Collective Shout wants payment processors to force Steam to remove adult games regardless of legality

The group says people who defend these games are abusers in real life.
Collective Shout logo with pink symbol.
(Image via Collective Shout)
TL;DR
  • Collective Shout wants payment companies to force Steam to remove adult games, saying legality shouldn't matter.
  • The group claims people who defend these games are real-life abusers and has support from organizations across three countries.
  • Payment processors have successfully forced content changes on other platforms like Pornhub and OnlyFans through financial pressure.

Australian advocacy group Collective Shout has launched a campaign targeting adult games on Steam by pressuring payment processors like Visa and Mastercard to cut off services to the platform. The group wants certain games removed even if they’re completely legal.

During a recent interview with TweakTown, a Collective Shout representative made their position clear: “Legality is not the defining factor.” They also claimed that people defending games with sexual violence content are “abusers in real life.”

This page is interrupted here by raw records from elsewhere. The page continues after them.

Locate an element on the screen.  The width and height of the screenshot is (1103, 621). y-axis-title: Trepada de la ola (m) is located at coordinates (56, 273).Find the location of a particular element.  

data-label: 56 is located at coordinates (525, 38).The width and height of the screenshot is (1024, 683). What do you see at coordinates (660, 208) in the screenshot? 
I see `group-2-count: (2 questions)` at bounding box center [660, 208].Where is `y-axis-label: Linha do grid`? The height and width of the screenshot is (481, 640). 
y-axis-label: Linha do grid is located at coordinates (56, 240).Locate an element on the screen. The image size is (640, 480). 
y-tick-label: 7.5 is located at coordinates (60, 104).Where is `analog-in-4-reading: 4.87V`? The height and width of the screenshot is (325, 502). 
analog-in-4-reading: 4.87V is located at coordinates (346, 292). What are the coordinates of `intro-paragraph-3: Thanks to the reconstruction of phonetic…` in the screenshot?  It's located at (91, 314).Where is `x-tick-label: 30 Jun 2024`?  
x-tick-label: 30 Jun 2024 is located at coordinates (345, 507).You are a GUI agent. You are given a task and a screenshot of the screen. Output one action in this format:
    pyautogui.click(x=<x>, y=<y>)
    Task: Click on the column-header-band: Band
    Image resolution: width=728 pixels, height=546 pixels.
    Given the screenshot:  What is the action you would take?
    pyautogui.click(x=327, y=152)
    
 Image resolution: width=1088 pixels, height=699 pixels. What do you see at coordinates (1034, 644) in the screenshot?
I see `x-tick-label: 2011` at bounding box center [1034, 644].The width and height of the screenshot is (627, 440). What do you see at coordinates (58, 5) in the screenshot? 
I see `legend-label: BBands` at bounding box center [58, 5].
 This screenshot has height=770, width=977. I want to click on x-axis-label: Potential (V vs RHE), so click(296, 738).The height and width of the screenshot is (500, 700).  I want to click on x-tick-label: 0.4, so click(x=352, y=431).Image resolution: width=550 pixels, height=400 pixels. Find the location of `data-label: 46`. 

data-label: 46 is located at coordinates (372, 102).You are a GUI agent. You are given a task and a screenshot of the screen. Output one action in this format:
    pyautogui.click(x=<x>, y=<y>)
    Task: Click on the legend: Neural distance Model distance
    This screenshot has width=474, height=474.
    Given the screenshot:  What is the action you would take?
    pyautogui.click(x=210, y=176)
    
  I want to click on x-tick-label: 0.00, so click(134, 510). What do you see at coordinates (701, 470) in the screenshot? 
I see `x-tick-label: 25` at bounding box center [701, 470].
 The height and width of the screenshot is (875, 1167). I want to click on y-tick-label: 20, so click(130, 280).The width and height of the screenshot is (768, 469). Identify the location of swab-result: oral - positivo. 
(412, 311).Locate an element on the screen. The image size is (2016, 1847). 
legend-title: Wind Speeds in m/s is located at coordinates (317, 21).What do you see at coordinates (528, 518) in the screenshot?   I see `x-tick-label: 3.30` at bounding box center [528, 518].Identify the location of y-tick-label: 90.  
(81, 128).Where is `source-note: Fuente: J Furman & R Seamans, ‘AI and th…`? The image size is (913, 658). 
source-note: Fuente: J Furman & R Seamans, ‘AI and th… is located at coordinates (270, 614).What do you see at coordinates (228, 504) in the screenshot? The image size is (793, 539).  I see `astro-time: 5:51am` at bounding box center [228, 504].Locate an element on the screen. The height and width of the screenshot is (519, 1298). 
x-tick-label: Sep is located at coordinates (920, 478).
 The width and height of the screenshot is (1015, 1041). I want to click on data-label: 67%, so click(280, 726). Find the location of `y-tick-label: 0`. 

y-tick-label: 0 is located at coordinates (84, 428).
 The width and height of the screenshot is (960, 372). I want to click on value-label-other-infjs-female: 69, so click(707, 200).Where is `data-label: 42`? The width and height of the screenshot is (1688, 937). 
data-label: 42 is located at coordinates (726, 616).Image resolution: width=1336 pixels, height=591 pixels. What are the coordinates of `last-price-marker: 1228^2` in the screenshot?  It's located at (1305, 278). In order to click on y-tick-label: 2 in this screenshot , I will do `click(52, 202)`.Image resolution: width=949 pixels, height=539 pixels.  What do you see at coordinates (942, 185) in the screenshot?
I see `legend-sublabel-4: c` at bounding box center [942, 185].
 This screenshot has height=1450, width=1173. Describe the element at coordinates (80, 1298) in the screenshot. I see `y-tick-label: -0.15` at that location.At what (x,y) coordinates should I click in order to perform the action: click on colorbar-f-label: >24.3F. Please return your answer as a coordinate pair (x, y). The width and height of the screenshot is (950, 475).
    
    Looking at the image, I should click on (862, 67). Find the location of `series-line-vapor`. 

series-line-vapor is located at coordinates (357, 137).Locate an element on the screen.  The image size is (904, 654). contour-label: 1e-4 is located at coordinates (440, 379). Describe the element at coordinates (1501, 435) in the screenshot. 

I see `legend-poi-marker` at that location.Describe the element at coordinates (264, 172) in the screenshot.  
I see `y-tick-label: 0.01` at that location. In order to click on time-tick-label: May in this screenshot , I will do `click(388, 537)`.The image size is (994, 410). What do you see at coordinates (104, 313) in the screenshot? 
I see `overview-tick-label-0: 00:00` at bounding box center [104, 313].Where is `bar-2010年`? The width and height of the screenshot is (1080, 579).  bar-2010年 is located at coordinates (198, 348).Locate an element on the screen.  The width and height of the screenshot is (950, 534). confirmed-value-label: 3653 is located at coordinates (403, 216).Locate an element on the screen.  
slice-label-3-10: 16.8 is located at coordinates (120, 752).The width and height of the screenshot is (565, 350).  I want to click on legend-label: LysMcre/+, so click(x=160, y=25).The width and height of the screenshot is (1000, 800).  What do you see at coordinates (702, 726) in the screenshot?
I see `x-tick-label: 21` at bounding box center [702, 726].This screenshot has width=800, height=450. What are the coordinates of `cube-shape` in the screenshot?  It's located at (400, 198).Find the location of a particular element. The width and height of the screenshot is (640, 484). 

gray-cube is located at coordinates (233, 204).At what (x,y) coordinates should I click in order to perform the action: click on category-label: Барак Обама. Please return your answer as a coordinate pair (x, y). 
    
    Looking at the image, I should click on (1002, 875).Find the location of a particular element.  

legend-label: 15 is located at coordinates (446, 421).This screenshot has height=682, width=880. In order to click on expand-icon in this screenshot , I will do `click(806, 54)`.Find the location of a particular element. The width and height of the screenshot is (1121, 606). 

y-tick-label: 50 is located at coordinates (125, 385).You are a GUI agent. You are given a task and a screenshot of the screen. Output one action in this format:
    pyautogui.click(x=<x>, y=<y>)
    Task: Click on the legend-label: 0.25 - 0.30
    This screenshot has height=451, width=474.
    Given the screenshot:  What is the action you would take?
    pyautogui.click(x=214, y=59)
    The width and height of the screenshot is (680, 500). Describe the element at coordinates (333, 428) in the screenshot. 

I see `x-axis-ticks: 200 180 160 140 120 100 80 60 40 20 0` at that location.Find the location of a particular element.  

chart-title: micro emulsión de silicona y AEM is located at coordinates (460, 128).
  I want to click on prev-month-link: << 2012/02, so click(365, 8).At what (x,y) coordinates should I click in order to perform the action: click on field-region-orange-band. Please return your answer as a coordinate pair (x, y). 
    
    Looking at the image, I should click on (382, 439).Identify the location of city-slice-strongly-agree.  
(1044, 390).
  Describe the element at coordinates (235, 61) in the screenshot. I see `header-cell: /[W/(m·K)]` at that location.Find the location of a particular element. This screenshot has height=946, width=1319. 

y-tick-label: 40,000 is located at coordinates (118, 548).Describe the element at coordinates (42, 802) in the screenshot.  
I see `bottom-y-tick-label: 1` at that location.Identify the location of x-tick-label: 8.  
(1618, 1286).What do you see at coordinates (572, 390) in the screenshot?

The strategy focuses on financial pressure rather than legal action. Collective Shout published an open letter urging major payment companies including Visa, Mastercard, PayPal, and Stripe to enforce their policies against platforms hosting what the group calls harmful content. The letter has support from organizations in Australia, the United States, and the United Kingdom.

This approach has worked before. Visa and Mastercard suspended services to Pornhub in 2020 over content concerns. OnlyFans nearly banned explicit content in 2021 due to banking pressure before reversing course after negotiations. Payment processors have become the unofficial gatekeepers of online content, often enforcing stricter rules than actual laws require.

Collective Shout has a history of successful campaigns against gaming. In 2014, they convinced Australian retailers Target and Kmart to pull Grand Theft Auto V from their shelves. Now they’re taking aim at digital storefronts where physical retail pressure doesn’t work.

Steam currently allows adult content with age gates and content warnings. Users must specifically enable an “Adults Only” preference to see certain games. The platform bans sexual content involving minors or characters who appear underage, but otherwise maintains a relatively open policy compared to competitors.

When money talks louder than laws

The power of payment processors comes from their near-monopoly status. With only a handful of major card networks and payment gateways controlling most online transactions, their policies effectively become law for digital platforms. A storefront can’t survive without accepting credit cards, making payment companies more powerful than many government regulators.

Valve hasn’t responded publicly to this latest campaign. The company rarely comments on policy matters unless making actual changes. For now, Steam’s adult content remains available to users who opt in, but the pressure from payment processors could force changes regardless of what’s legal in any particular country.